[Opening Records shown section]
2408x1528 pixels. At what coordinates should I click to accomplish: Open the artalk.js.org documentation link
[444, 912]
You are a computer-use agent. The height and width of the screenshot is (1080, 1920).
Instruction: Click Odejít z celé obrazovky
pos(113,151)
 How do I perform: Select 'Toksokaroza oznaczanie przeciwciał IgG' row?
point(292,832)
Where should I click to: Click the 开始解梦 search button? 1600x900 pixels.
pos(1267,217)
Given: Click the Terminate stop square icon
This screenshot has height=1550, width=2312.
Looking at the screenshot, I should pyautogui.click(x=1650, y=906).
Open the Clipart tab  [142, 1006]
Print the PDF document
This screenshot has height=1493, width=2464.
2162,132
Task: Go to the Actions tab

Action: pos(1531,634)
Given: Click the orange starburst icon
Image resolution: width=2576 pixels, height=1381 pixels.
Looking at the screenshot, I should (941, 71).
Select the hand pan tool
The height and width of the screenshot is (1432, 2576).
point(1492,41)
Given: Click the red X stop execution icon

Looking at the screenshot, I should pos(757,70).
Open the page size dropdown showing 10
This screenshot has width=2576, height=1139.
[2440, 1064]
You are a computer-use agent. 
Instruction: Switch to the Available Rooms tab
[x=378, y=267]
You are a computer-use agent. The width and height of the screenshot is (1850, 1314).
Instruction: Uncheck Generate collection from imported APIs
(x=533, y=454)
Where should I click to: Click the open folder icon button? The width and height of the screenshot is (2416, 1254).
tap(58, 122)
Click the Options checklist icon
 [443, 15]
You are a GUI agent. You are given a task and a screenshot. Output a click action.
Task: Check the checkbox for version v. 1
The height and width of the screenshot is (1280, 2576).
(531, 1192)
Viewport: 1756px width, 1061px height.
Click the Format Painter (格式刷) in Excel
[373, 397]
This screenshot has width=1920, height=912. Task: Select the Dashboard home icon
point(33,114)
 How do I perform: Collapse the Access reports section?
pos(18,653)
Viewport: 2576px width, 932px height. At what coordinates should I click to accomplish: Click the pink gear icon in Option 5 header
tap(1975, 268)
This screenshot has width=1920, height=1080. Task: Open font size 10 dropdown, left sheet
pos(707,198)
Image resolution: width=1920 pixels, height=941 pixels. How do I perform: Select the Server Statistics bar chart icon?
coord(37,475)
[Closing Records shown section]
* What is being asked:
Return, from the entries, each line that holds "agent".

* Result of the exercise:
You are a computer-use agent. The height and width of the screenshot is (1080, 1920).
You are a computer-use agent. 
You are a computer-use agent. The width and height of the screenshot is (1850, 1314).
You are a GUI agent. You are given a task and a screenshot. Output a click action.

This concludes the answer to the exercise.